3.1. Participant physical activity levels and running strike patterns

Data from the IPAQ showed that participants engaged in an average 4524 ± 2736 MET min/week of physical activity. Of these participants, 75% were classified in the “high” category of physical activity, with the remaining 25% classified as “moderate”. Regarding running strike patterns, it was observed that all participants exhibited a rearfoot running strike pattern.

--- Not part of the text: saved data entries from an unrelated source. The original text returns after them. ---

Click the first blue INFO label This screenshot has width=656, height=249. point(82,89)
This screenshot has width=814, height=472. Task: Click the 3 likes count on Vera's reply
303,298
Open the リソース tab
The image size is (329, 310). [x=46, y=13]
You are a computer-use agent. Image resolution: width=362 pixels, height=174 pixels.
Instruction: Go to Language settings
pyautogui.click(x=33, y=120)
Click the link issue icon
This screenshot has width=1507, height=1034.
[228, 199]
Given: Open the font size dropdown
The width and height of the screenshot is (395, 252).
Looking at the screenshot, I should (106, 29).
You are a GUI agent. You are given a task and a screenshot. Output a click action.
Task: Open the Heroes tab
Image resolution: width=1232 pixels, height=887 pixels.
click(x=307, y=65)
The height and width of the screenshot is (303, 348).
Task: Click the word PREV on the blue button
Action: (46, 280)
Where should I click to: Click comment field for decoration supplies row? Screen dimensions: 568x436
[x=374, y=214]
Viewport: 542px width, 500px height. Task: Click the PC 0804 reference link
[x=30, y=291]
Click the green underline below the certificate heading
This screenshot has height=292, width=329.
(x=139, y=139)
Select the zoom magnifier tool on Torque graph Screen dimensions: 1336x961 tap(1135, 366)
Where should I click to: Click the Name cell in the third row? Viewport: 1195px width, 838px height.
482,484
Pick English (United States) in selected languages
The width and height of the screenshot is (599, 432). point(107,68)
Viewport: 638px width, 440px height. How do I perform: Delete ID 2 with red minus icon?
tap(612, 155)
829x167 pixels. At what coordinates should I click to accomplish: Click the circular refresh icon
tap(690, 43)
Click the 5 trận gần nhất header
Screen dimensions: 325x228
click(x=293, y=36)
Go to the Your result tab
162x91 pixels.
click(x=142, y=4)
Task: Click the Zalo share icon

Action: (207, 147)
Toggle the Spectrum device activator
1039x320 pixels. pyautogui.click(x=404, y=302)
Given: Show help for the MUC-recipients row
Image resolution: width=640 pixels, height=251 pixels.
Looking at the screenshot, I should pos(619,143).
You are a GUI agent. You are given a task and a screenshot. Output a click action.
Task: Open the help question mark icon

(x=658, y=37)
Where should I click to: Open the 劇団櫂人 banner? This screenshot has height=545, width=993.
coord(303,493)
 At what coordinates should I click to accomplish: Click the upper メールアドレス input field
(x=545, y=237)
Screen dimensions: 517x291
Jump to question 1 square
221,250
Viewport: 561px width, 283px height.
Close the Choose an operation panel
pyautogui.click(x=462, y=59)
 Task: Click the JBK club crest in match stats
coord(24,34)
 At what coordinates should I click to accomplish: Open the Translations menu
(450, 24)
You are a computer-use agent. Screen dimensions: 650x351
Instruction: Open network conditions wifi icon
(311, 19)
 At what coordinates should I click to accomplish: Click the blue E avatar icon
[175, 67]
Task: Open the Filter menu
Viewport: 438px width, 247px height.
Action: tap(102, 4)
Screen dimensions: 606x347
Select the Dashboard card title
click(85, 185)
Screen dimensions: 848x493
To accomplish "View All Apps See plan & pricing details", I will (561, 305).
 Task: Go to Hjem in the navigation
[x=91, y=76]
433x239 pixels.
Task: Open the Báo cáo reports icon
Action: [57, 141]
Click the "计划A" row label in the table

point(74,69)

3.2. Validity and reliability of perturbation characteristics

Of the programmed perturbations, on average 10.1 ± 1.9 perturbations were detectable on the right side and 11.1 ± 1.8 perturbations were detectable on the left. Due to a technical issue, the 3D motion analysis data for one participant at one M2 timepoint had to be discarded. The results for the validity of the perturbation protocol can be seen in Table 2. Mean differences between the targeted and observed perturbations on the left side were 0.1 m/s for amplitude, 45 ms for delay, and 22 ms for duration of stimulus. Mean differences between the targeted and recorded perturbations on the right side reached 0.1 m/s for amplitude, 32 ms for delay, and 22 ms for duration of stimulus.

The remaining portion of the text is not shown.